Transmembrane Protein 176B, or TMEM176B is a transmembrane protein that in humans is encoded by the TMEM176B gene. It is thought to play a role in the process of maturation of dendritic cells.

Gene

Location 
TMEM176B is also known as LR8, and MS4B2. The gene is found on the minus end of Chromosome 7, on the long arm at position 7q36.1. The starting position of the gene is at 150,791,287 and goes to 150,801,360. It has 10,074 base pairs and has a total of 11 exons.

Gene 
TMEM176A and LOC105375566 is a neighbor of TMEM176B.

Expression 
The gene is found to be most expressed in the liver with the kidney being the second most expressed tissue.

Transcript variants 
There are 3 isoforms (A, B, C) of this gene with variants of isoform A and C. Isoform A variant 1 has 1444 nucleotides that encode 270 amino acids. There are 17 alternatively spliced variants with 1 unspliced transcript variant.

Homology

Paralogs
There is one paralog of TMEM176B which is TMEM176A.

Orthologs 

Below is a table of orthologs of TMEM176B, these include close and somewhat distant orthologs.

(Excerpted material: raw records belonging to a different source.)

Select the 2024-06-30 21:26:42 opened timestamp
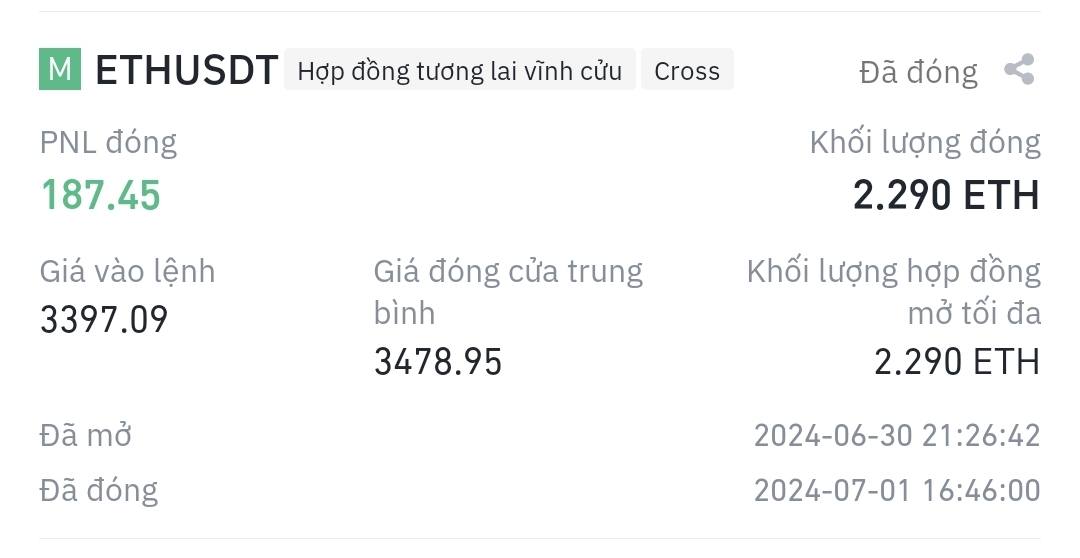Viewport: 1080px width, 558px height. click(x=897, y=435)
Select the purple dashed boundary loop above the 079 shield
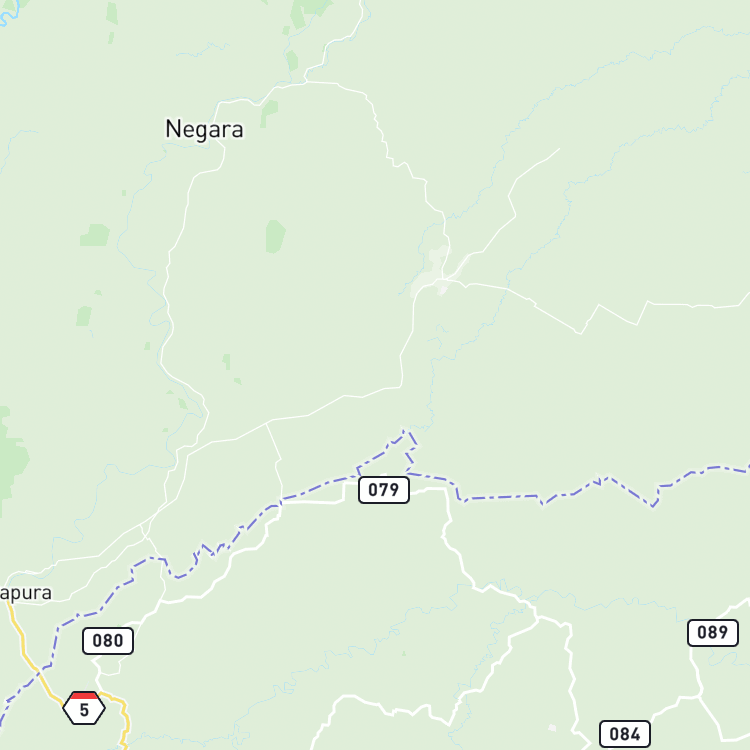Viewport: 750px width, 750px height. click(387, 452)
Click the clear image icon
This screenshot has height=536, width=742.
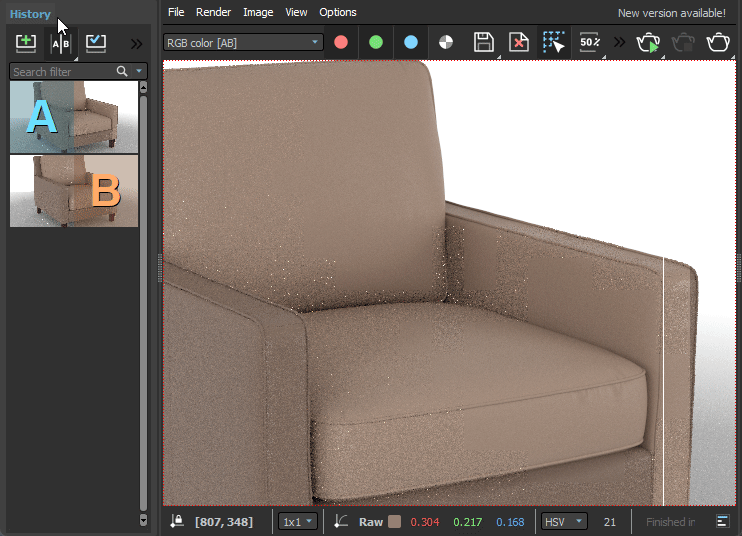518,42
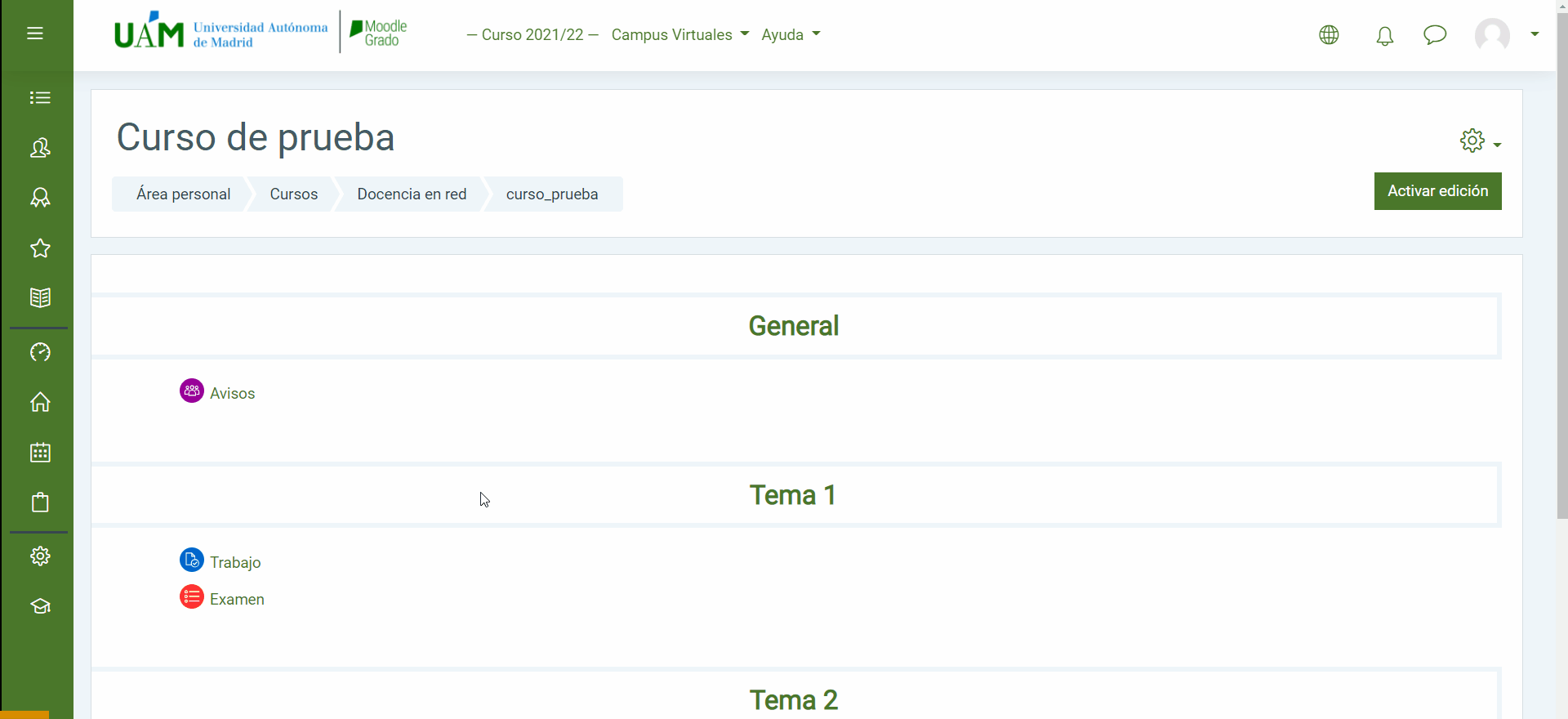Open the Examen quiz activity
The height and width of the screenshot is (719, 1568).
[237, 599]
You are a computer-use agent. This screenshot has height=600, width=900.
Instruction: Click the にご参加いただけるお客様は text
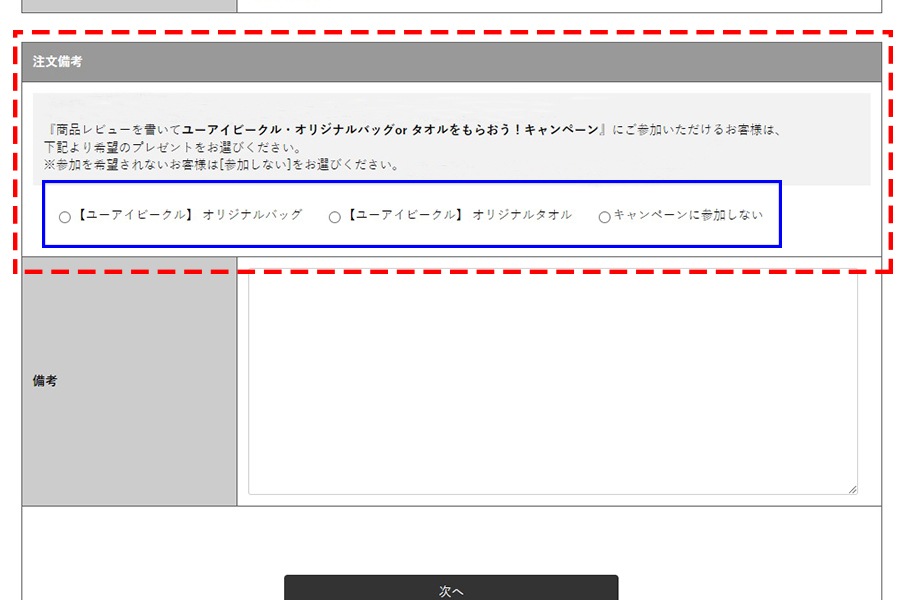pyautogui.click(x=700, y=130)
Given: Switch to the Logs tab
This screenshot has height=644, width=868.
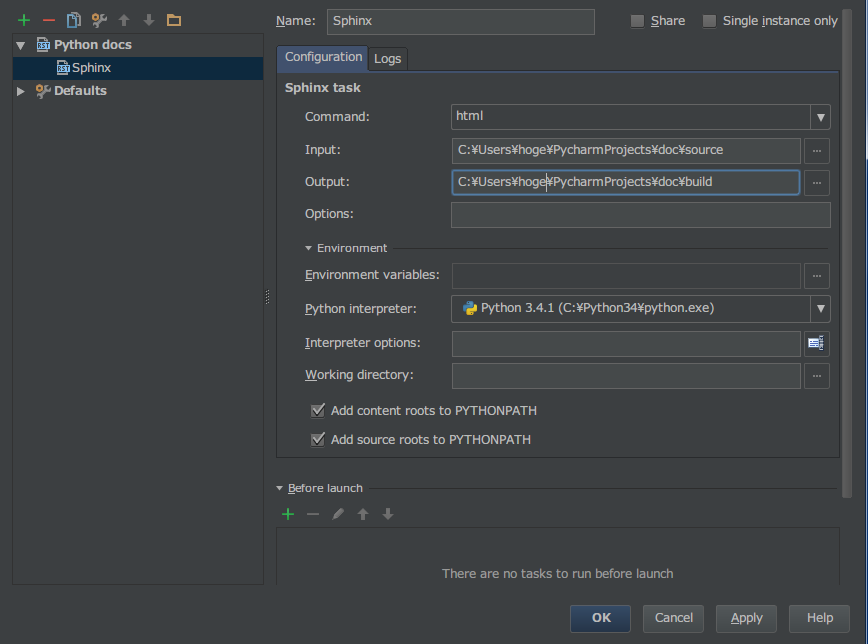Looking at the screenshot, I should click(x=387, y=58).
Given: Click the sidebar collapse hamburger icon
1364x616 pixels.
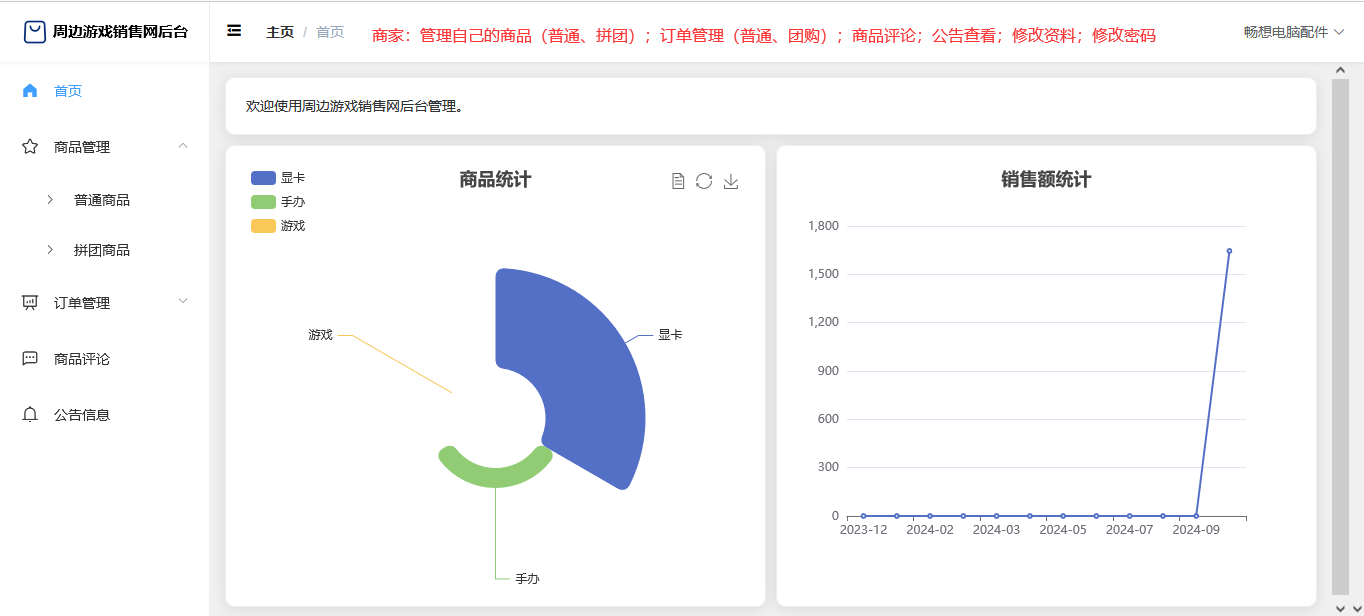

There are around 125 orthologs of the gene ranging from primates to mice and to certain species of fish.

Homologs
The homologs of this gene include chimpanzee, Rhesus monkey, dog, cow, mouse, and rat.

Protein 

The molecular weight of TMEM176B is 29.1 kiloDaltons (kdal). The protein is rich in valine and poor in aspartic acid.  There are 4 transmembrane regions within TMEM176B isoform a. There is a CD20 domain from 198-687.

Domains
The CD20-like family includes the CD20 gene but is part of the family pfam04103 which is part of superfamily cl04401. This specific domain region is 489 bp.

Secondary structure
TMEM176B is composed of alpha helices, beta strands and TM helices.  The Alpha helices make up most of the secondary structure followed by TM helices.

Subcellular localization
Mainly localized to the Golgi apparatus but is additionally localized to the plasma membrane and nucleoplasm.

Protein-protein interactions 
The protein interacts most commonly with TMEM176A. It also interacts with TMEM47 and CPXM1 (carboxypeptidase 1) but at lower levels.

Regulation

Gene 
There are 11 promoters in TMEM176B. The promoter region before isoform a is 1101 bp and covers 150,799,077-150,800,177.

Protein 
There are 4 phosphorylation sites in TMEM176B isoform a.

Clinical significance 

There has been research that indicates that TMEM176B is associated with cancer when an abnormal of the gene accumulates.